-- Start --

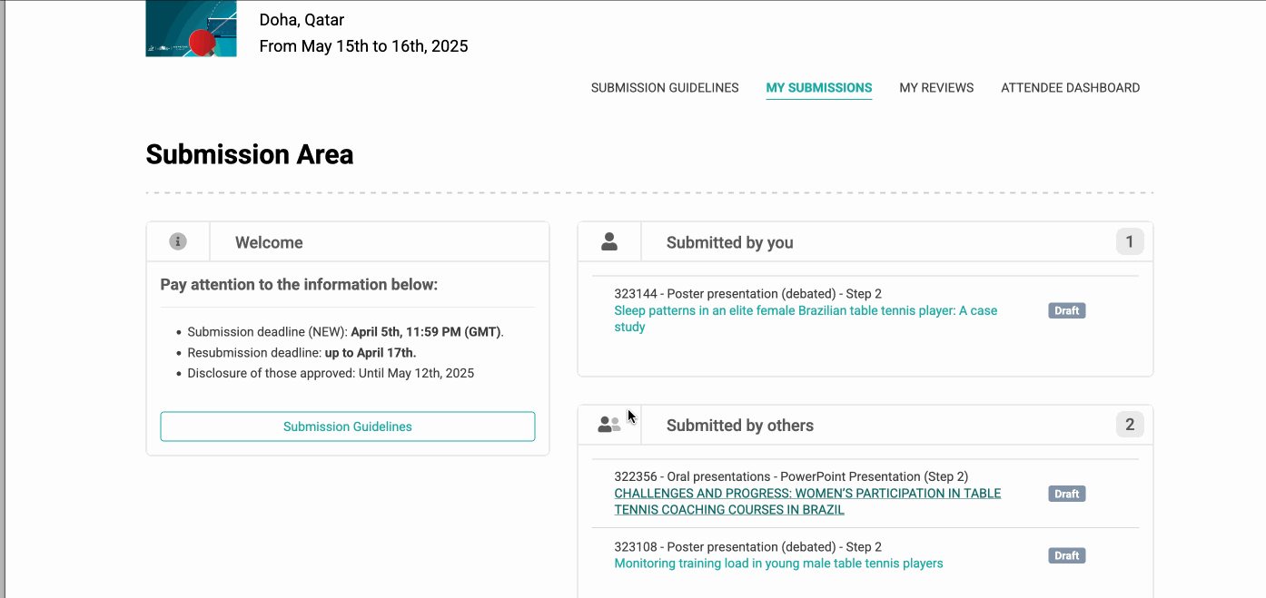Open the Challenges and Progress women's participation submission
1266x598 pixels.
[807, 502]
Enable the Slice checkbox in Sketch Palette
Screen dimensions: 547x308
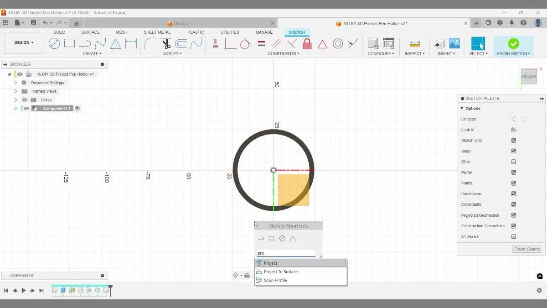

-- End --

> _Goal of the exercise_: Rewrite the lines of the records above as a numbered list, leaving out any blank lines and the pictures.

> _Result of the exercise_:
1. Open the Challenges and Progress women's participation submission
2. 1266x598 pixels.
3. [807, 502]
4. Enable the Slice checkbox in Sketch Palette
5. Screen dimensions: 547x308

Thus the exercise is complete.